In December 2002 the Prime Minister announced a further set of national research priorities: an environmentally sustainable Australia, promoting and maintaining good health, frontier technologies for building and transforming Australia and safeguarding Australia. Murdoch has research expertise in all these areas, and continued improvement of our areas of research strength and emerging areas to match the government priorities will be of vital importance for our continuing research funding growth.

State government funding is also an important contribution to Murdoch research income particularly through the newly established Office of Science and Innovation (OSI) within the Department of the Premier and Cabinet.

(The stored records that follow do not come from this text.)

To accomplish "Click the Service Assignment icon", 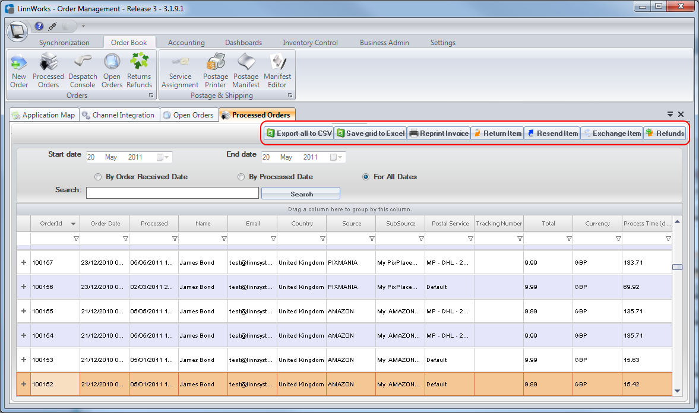I will click(180, 70).
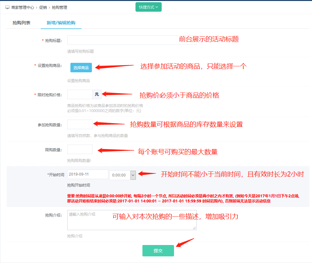Open the 0:00:00 time dropdown arrow
Viewport: 312px width, 263px height.
[133, 175]
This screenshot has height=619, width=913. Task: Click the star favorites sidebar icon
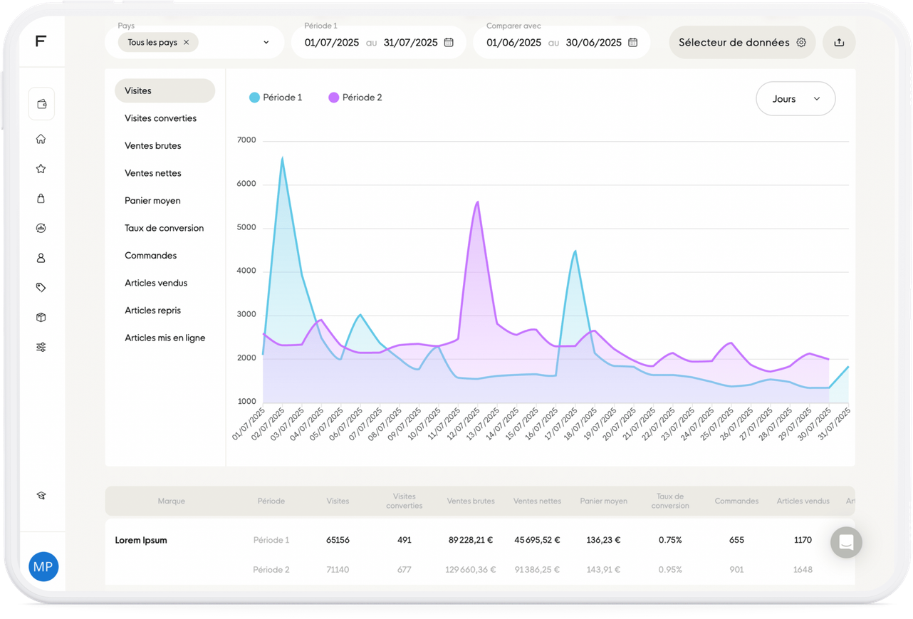[x=41, y=169]
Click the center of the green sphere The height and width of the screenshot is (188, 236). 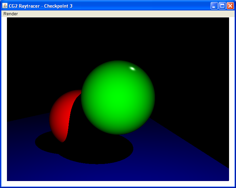click(118, 97)
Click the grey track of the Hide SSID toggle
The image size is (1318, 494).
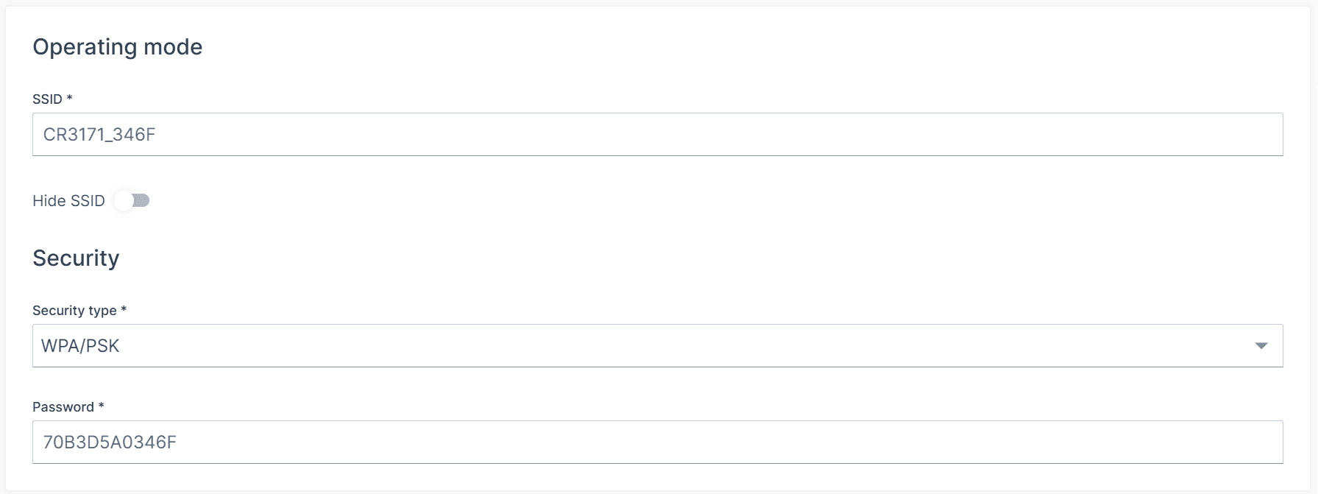[x=143, y=200]
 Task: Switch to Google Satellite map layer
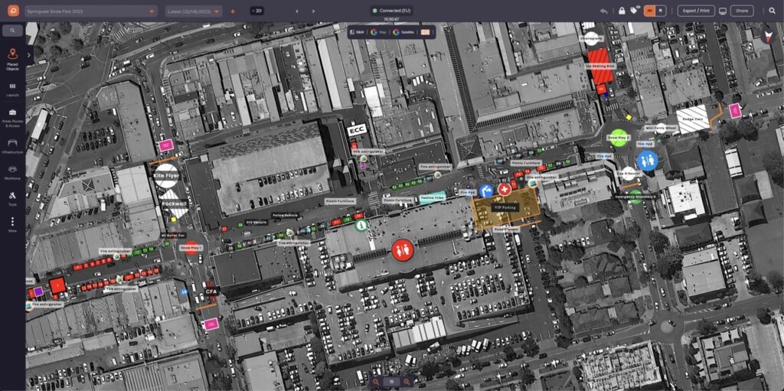point(404,32)
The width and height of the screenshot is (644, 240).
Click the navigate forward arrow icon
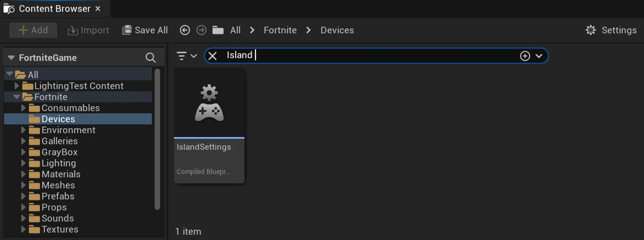[x=201, y=30]
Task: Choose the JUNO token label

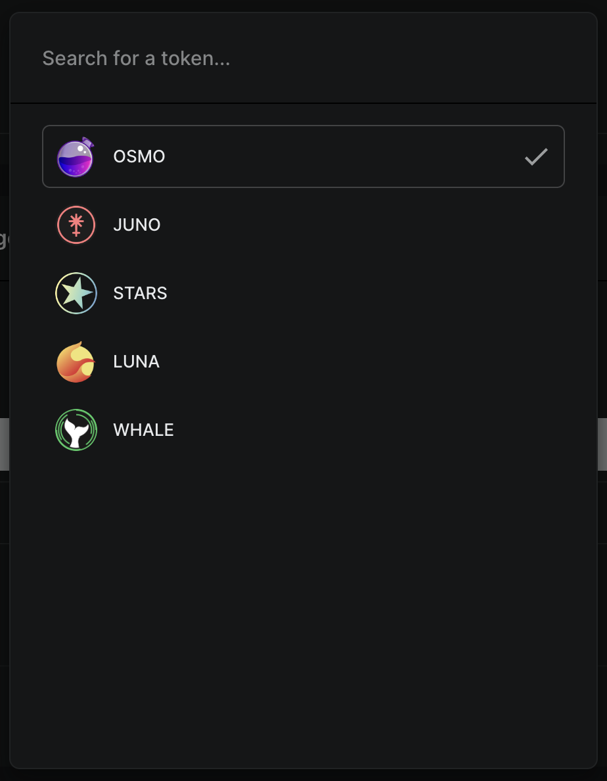Action: tap(137, 225)
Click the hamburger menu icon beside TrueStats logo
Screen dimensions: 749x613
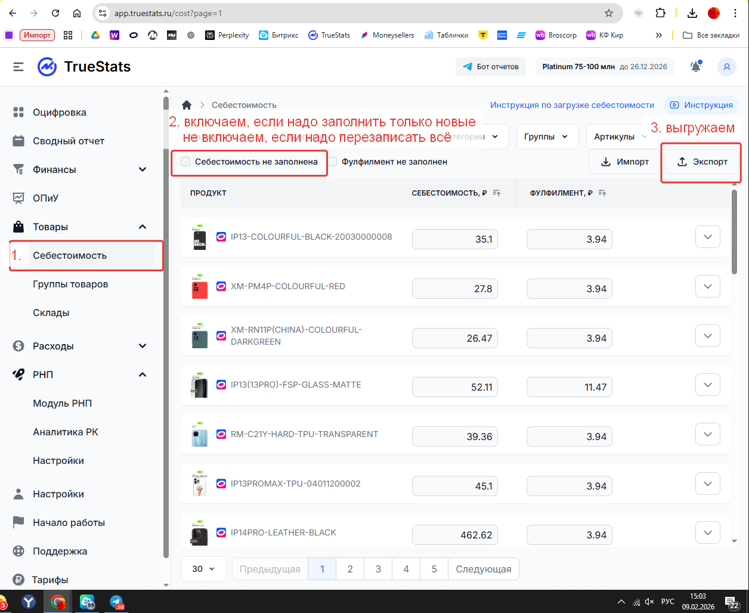point(18,67)
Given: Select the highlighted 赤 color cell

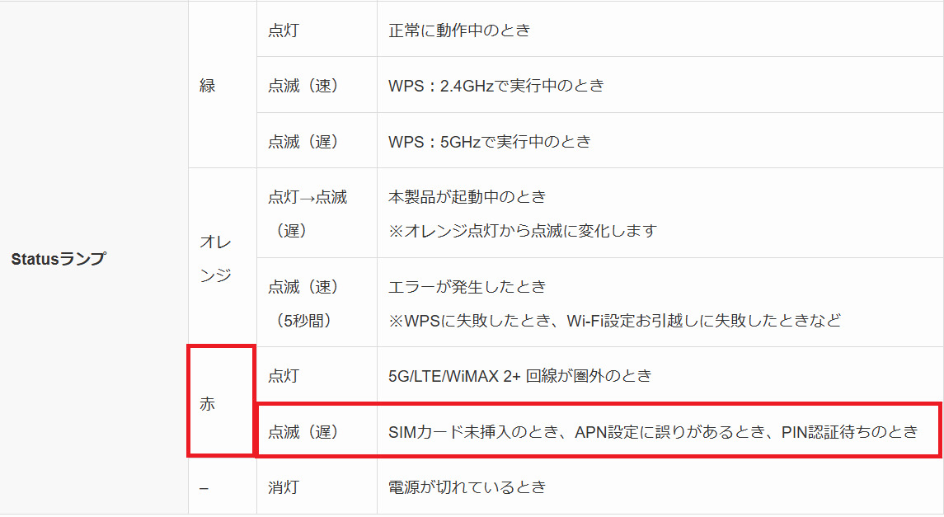Looking at the screenshot, I should [x=222, y=401].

In February Dr Bruce Hobbs was appointed the Executive Director of the OSI and Chief Scientist for WA with the brief to build WA’s science capability and to attract international science projects. He has identified priority areas and existing strengths in Energy, Minerals, Water, Salt and Climate Change, Health, Agribusiness, Information and Communications Research. His focus is to develop large, outcome-based critical mass research programs that have a positive impact on WA.

Our research must be focused in these areas if it is to benefit from future State funding.

The situation for the humanities and social sciences is at the other extreme; much of the scholarly outputs are due to individual efforts and requests for research assistants and equipment are fewer. Although two of the six areas of Murdoch’s research strength and one emerging area are based in humanities and social sciences, we also realise the value of individuals who prefer to work in isolation yet are able to produce outstanding contributions. A healthy research environment must permit a mix of different types of researchers and research patterns.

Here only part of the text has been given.